Re: [CSSWG] Minutes and Resolutions 2009-02-04: box-shadow and border-image

On Feb 12, 2009, at 3:38 PM, Robert O'Callahan wrote:

> On Fri, Feb 13, 2009 at 12:28 PM, Tab Atkins Jr.  
> <jackalmage@gmail.com> wrote:
> On Thu, Feb 12, 2009 at 4:53 PM, Robert O'Callahan <robert@ocallahan.org 
> > wrote:
> > On Fri, Feb 13, 2009 at 11:47 AM, Tab Atkins Jr. <jackalmage@gmail.com 
> >
> > wrote:
> >>
> >> However, could we achieve what we want by simply having each pixel
> >> inherit the highest alpha value of any pixel within X of it, with X
> >> depending on the spread?  Negative spreads would inherit the lowest
> >> alpha instead.
> >
> >
> > Maybe. It's totally unclear to me what "spread" means in this  
> situation, so
> > it's not clear what authors would want or expect.
>
> Well, I don't have a browser on hand right now that implements the
> spread value on box-shadow, so I can't be certain, but what I
> described above *appears* to be what's intended by the spec text.
>
> Firefox 3.1 nightly builds implement 'spread'.
>
> What you describe is equivalent to what 'spread' means today for  
> rectangular boxes, assuming you use Manhattan distances to compute  
> "within X".

Now you are starting to speak a different language than I am used to.  
What I assumed would happen is that I could get an effect similar to  
what I can get in PhotoShop (easily, I might add). In PhotoShop terms,  
the old skool way is by starting with the original silhouette in an 8- 
bit alpha channel, apply a "minimum" filter (that's what PhotoShop  
calls it) to get the spread (which I think might be the same thing as  
what Tab described). Then blur as specified. I can't remember if  
reversing the order of blurring and spreading makes a difference, or  
which is better. The alpha is applied to a solid color as specified.

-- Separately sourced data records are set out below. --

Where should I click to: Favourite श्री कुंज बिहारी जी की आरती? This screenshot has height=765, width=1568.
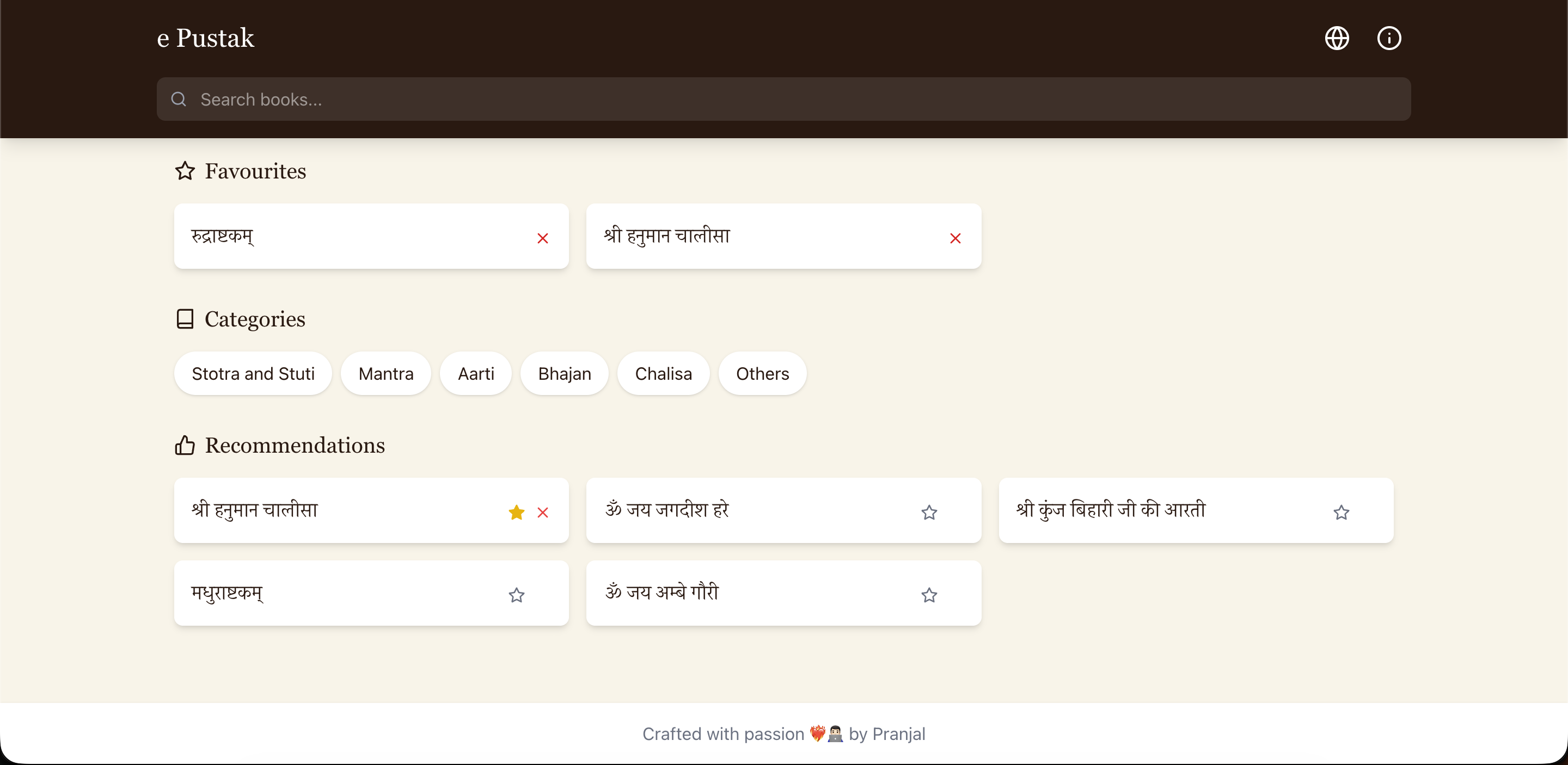(1341, 513)
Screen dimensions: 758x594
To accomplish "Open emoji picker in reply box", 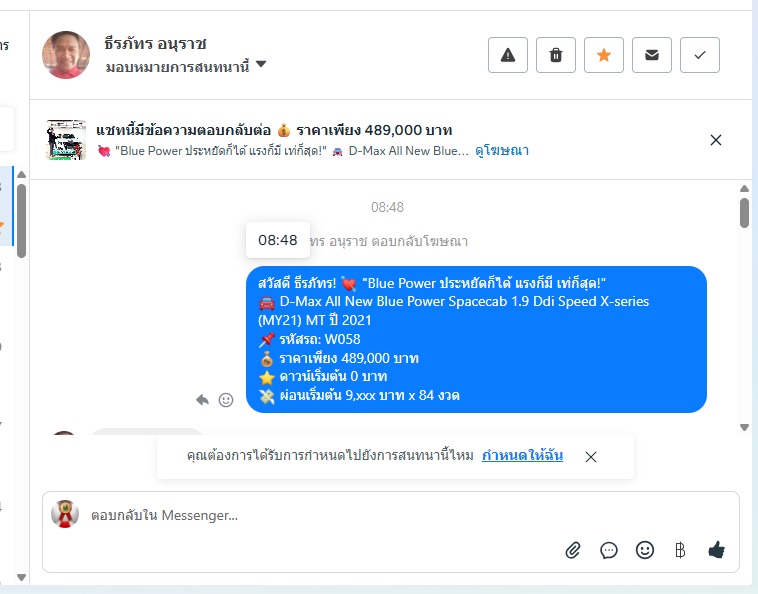I will pos(644,550).
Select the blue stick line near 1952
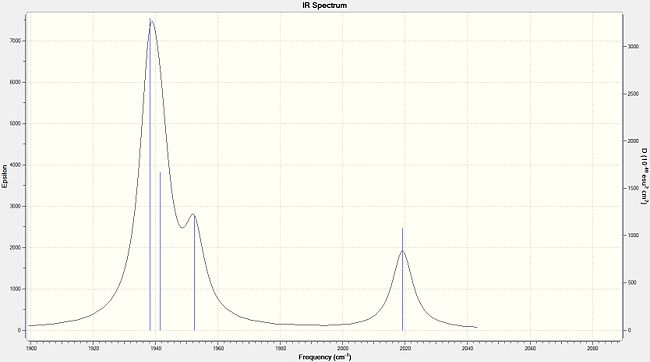650x362 pixels. coord(194,273)
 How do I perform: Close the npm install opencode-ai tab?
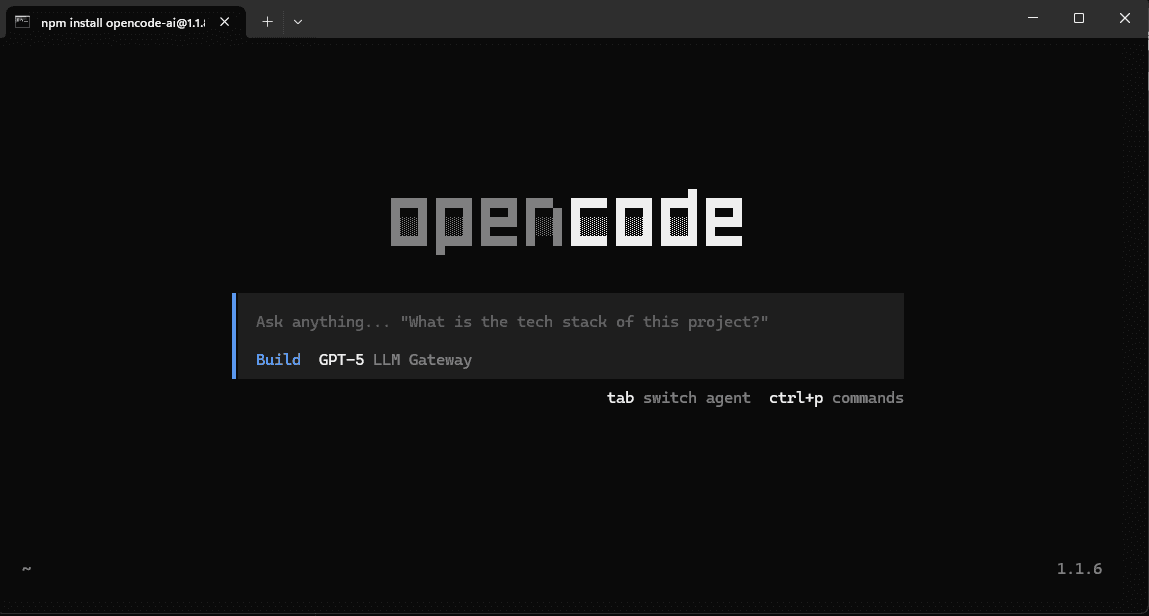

> But if you have, say, a border of repeating diamond-shaped tiles, I  
> don't really know what authors would want if they use 'spread' with  
> that. But your definition is probably as good as any.

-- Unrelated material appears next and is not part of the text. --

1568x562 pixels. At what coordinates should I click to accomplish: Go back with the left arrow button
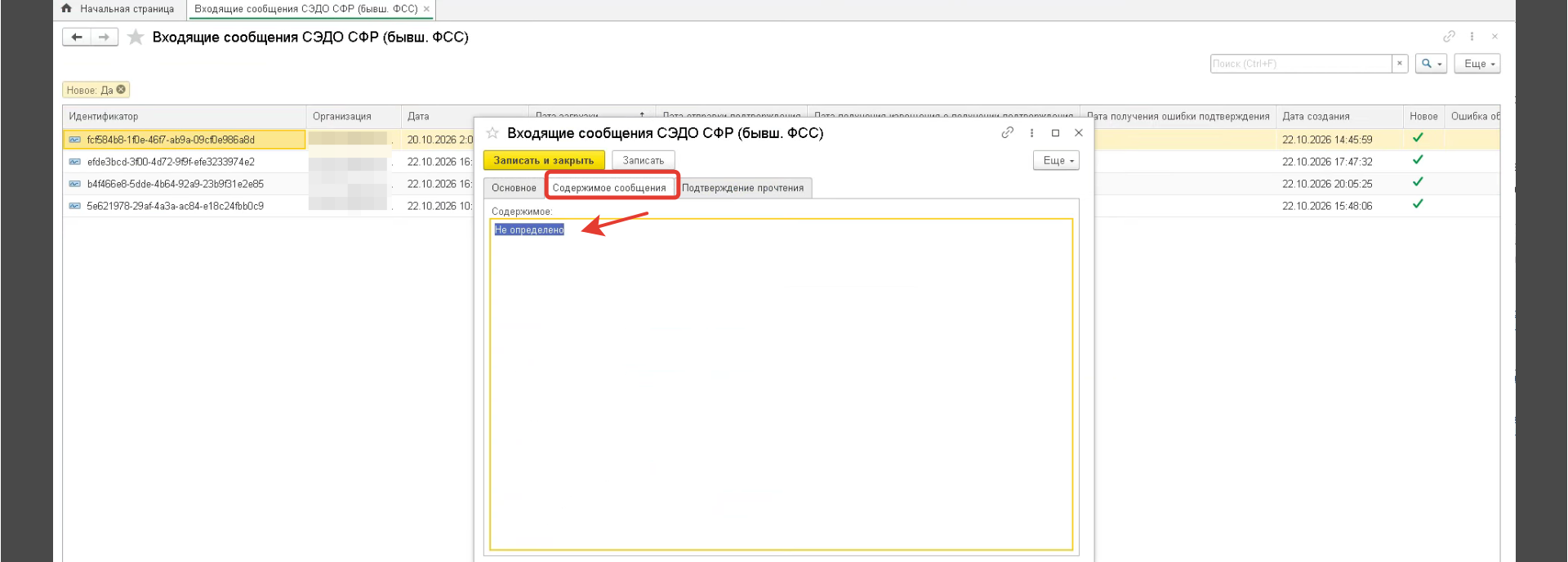77,37
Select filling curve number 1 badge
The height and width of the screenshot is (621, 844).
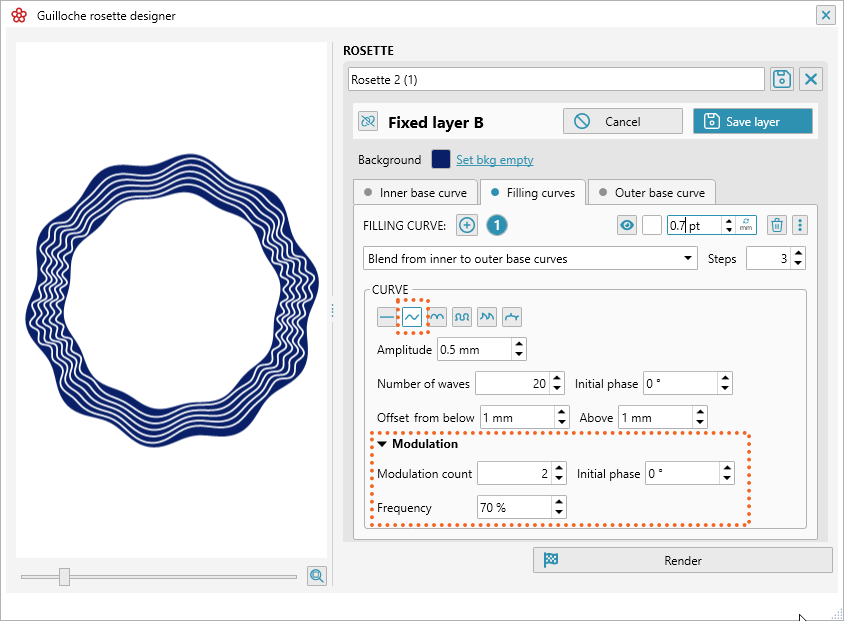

The result of my above description is that you cannot maintain sharp  
points and corners, even with no blur, but that's the way it always is  
when dealing only with rasters. It is what I (or any PhotoShop artist  
who's messed around with spreading shadows) would expect, because  
that's the way its always been. It is what I would get if doing it  
myself in PhotoShop to edit the images directly (I'd actually use  
"layer effects", which creates the same effect in an automated and  
completely painless way, without having to directly manipulate  
channels myself). This is also why when we first discussed spread, I  
suggested that we do not require sharp corners to result from it (it  
says SHOULD now, which is OK).

I wouldn't think it would be very computationally expensive. PhotoShop  
has "layer effects" that creates this type of shadow automatically in  
real time. Sure, PhotoShop usually has huge amounts of RAM, but it  
uses it for multiple layers of much larger images.